### What this task involves
In the records below, find the line with "How do I perform: Click" and repeat it and every line after it, exactly, without any pictures.

### Available records
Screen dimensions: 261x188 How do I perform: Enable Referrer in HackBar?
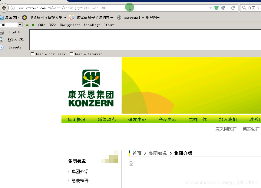coord(71,54)
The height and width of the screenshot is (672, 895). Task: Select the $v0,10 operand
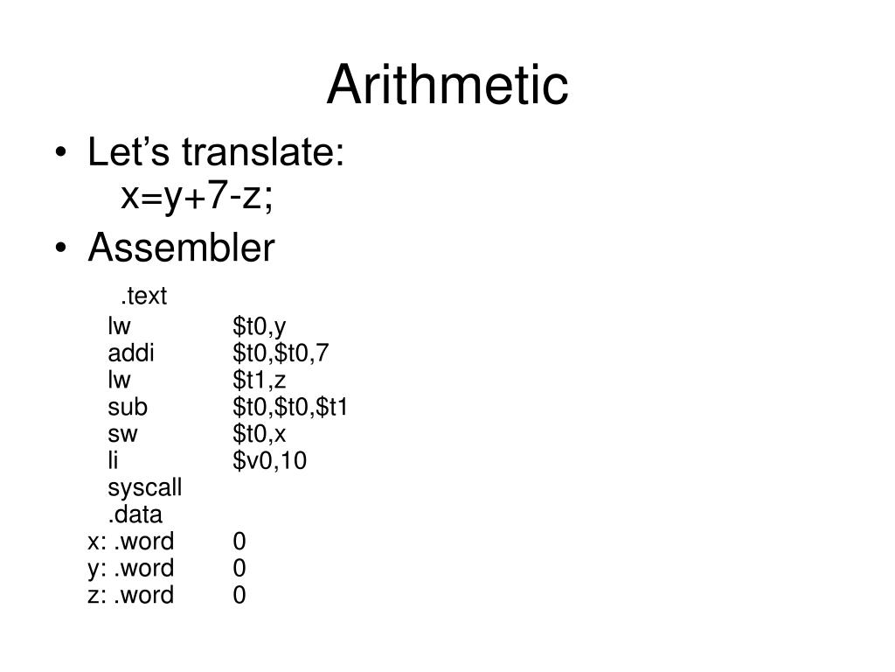[x=269, y=460]
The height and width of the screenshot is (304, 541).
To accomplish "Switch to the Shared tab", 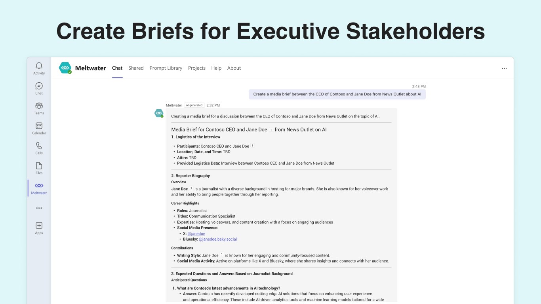I will tap(136, 68).

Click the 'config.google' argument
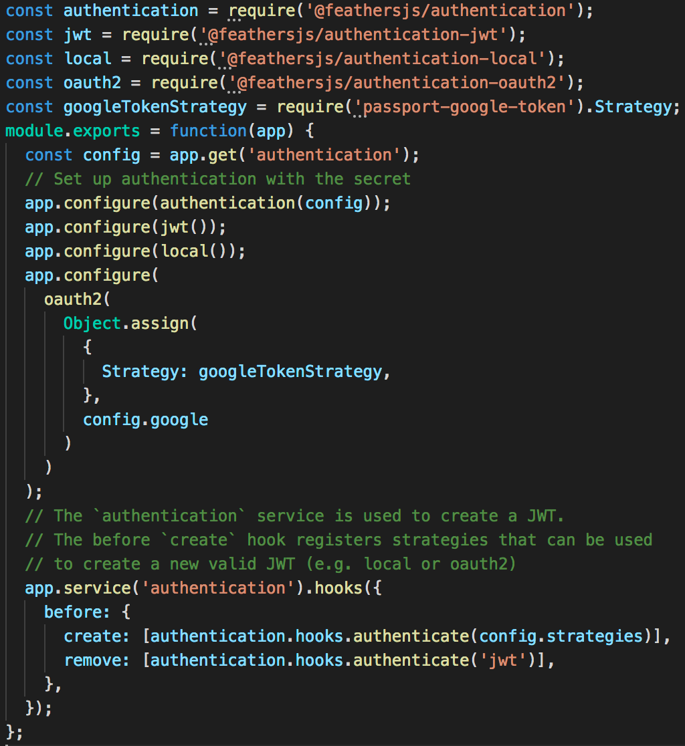point(145,419)
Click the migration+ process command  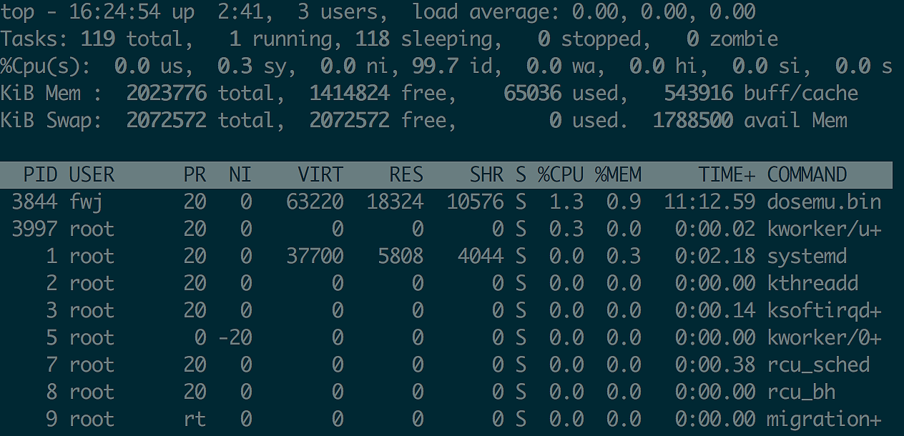[824, 420]
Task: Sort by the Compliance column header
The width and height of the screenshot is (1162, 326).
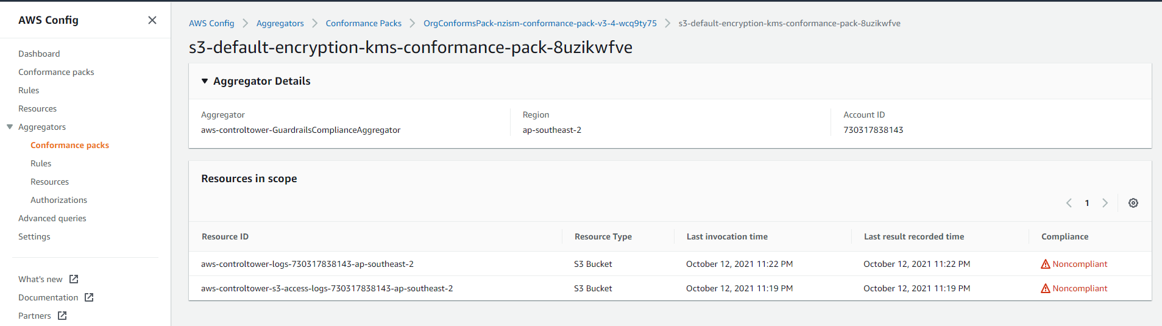Action: pyautogui.click(x=1065, y=236)
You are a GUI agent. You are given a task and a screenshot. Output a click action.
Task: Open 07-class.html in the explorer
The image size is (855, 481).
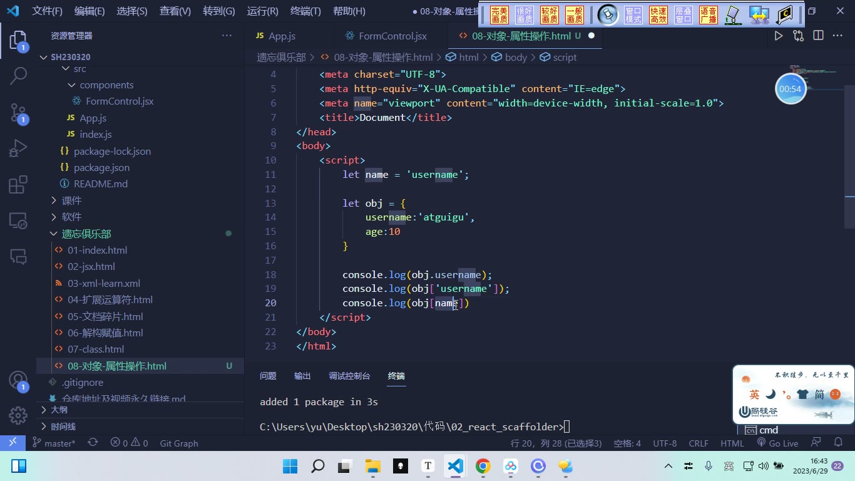pos(96,349)
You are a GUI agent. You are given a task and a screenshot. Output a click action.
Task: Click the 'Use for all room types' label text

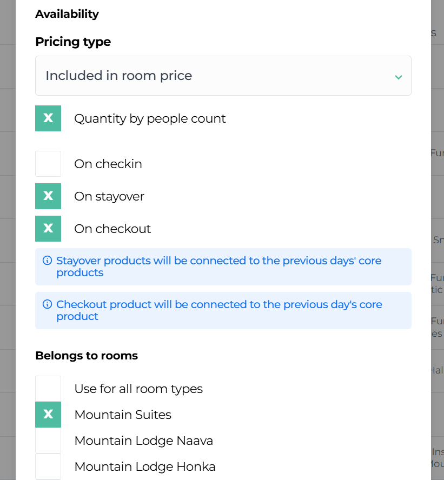[138, 389]
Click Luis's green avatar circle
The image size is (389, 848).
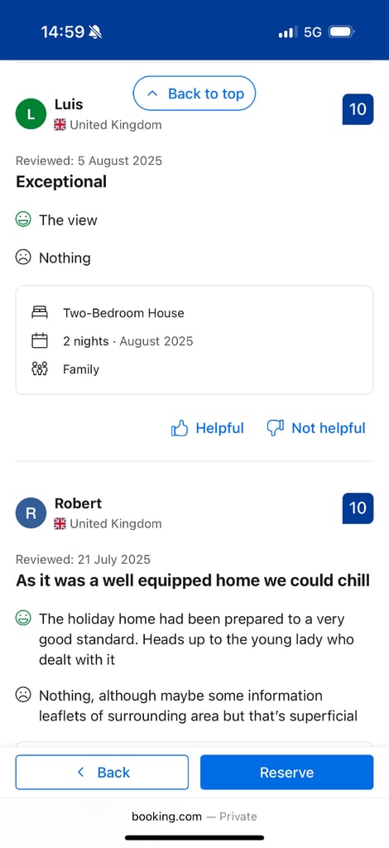pyautogui.click(x=31, y=113)
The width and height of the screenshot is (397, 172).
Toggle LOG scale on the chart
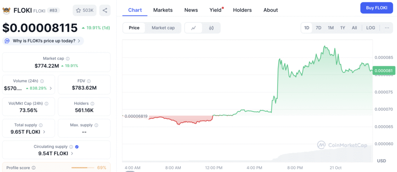click(x=371, y=28)
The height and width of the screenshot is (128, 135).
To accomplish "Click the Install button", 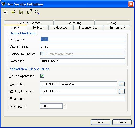I will click(x=101, y=122).
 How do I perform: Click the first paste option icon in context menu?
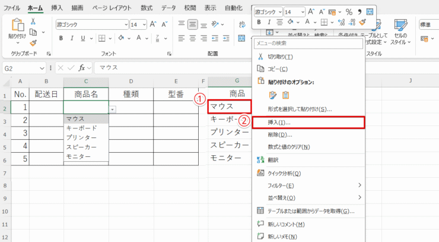[273, 95]
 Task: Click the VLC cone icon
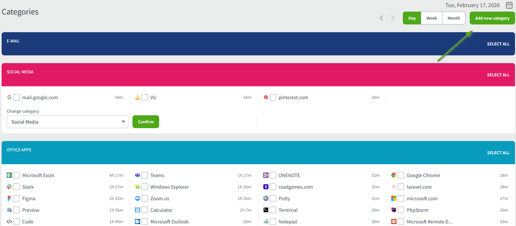point(138,97)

### Task response
 How do I perform: Click the first paste option icon in context menu?
[273, 95]
 Task: Click the VLC cone icon
point(138,97)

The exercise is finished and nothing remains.